Une personne qui ne pense pas verbalement n’a pas de monologue interne ; quand elle lit elle n’entend pas ce qu’elle lit, si elle ne le lit pas à haute voix. (il y a, d’ailleurs, des adultes dont les lèvres bougent lors de la lecture silencieuse).

Au fur et à mesure de la lecture, la personne qui ne pense pas verbalement,  se construit une image mentale en ajoutant l’image signifiante à chaque mot rencontré. Concrètement, les mots qui désignent des objets existants dans la réalité ne lui posent pas de problème, comme « éléphant », « arbre », «voler», « sommeil », elle les connait de son expérience personnelle. Mais elle ne peut pas penser avec des mots dont elle ne peut pas visualiser le sens. Si la personne qui pense en image rencontre un tel mot, le développement progressif  de l’illustration de la phrase en train d’être lue est stoppé, ce qui déclenche le symptôme dyslexique.

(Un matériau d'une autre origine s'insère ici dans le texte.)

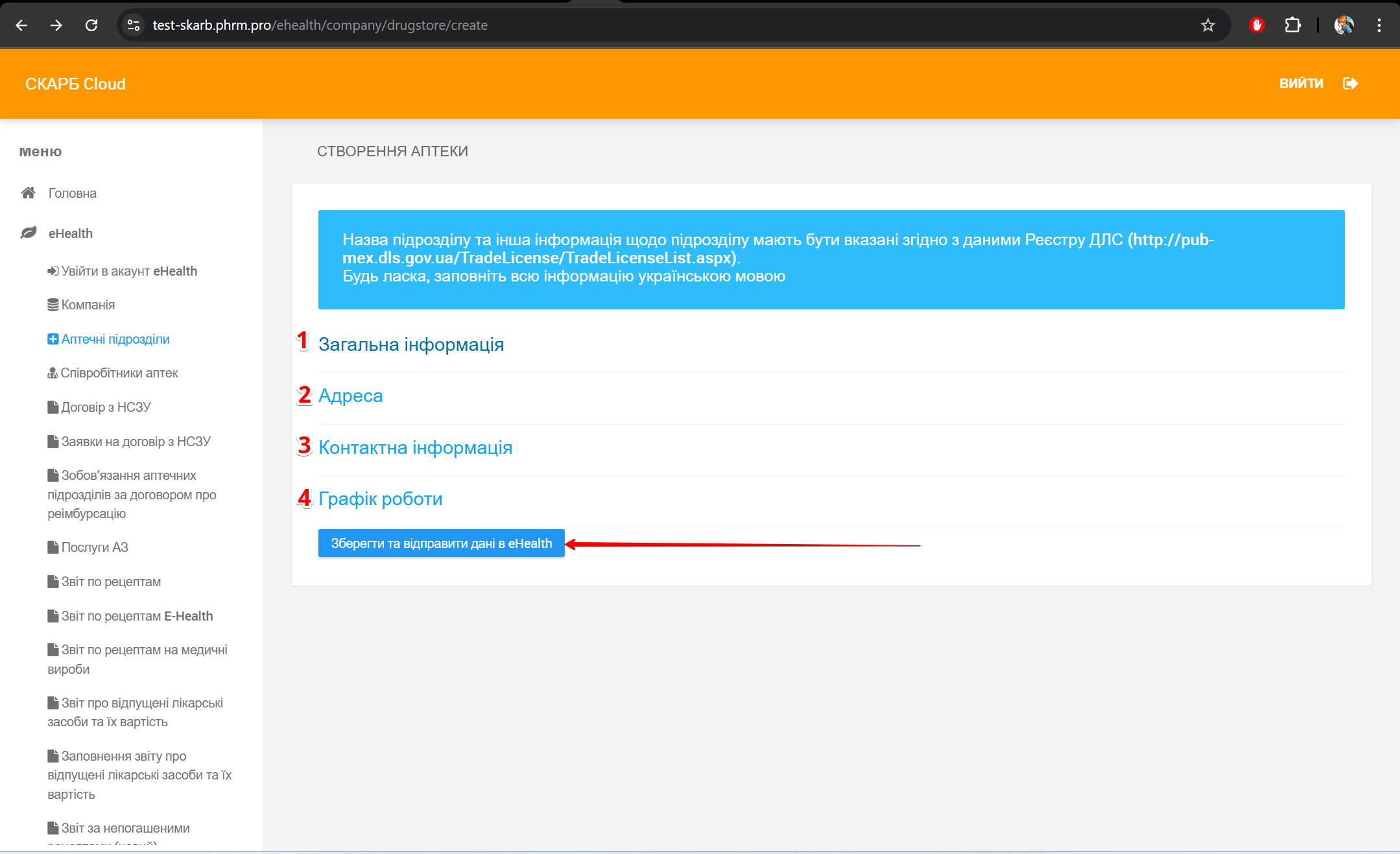
Task: Open Договір з НСЗУ menu item
Action: tap(106, 407)
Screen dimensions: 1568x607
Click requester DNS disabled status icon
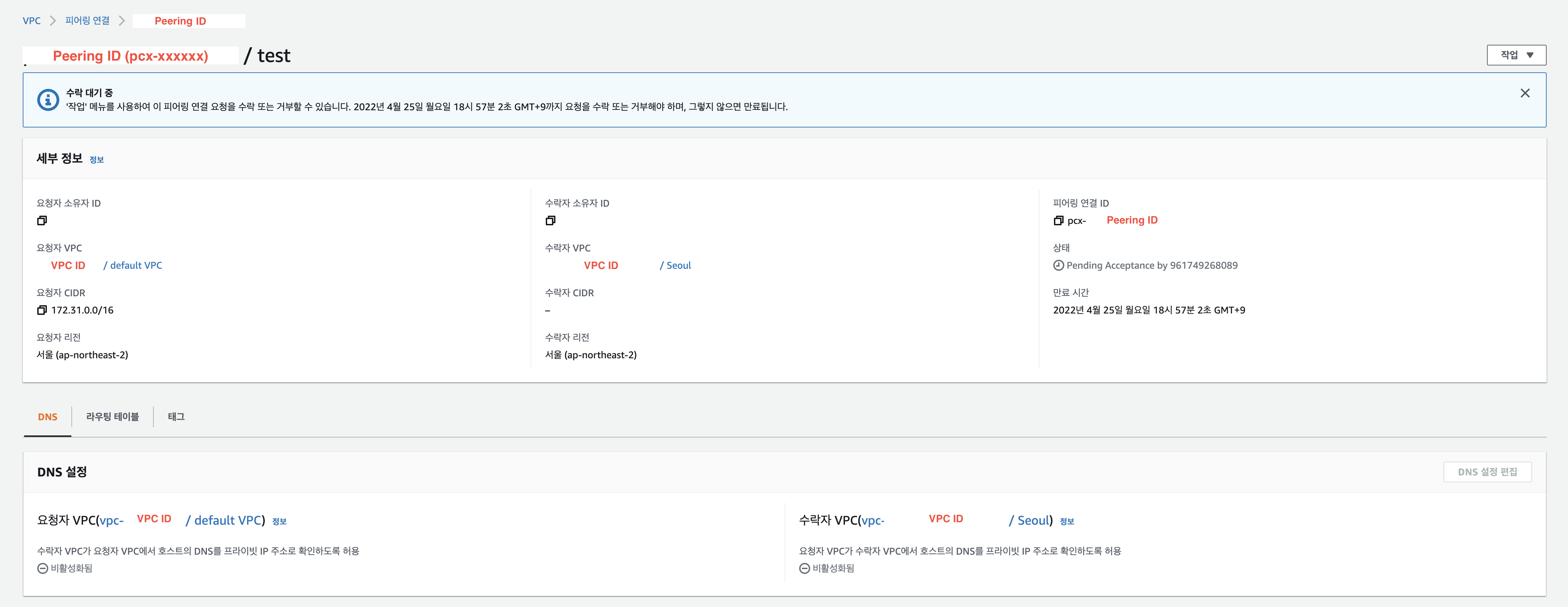tap(43, 568)
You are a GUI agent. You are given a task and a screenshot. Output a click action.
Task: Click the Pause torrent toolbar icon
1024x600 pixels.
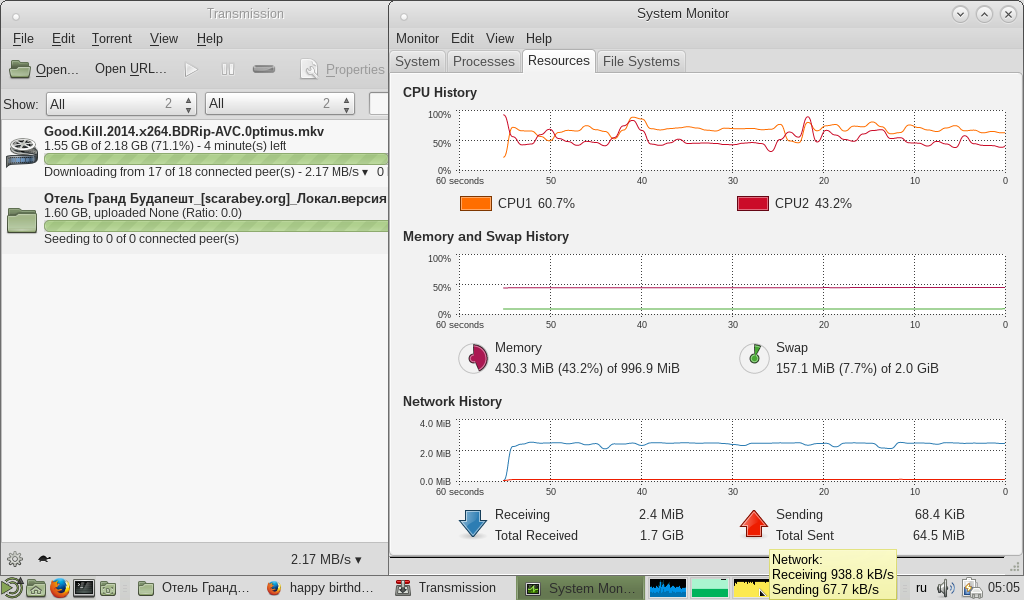[x=228, y=69]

Chaque fois que la personne rencontre un mot dont le sens ne correspond pas à l’image qui se forme dans son esprit, elle éprouve un sentiment de confusion. L’image commence à être incohérente. Plus elle lit, plus elle se sent perdue. Elle atteint in fine son seuil de confusion et entre dans un état de désorientation, où la perception des symboles (lettres) change et se déforme : la lecture et l’écriture deviennent impossibles. Inversement, sa potentielle capacité à visualiser des mots abstraits comme «bonheur »,  «avec », « ensuite », ouvre une richesse d’interprétation très largement supérieure à la simple pensée verbale, et peut, bien exploitée,  conduire à une lecture plus performante et rapide que la lecture classique.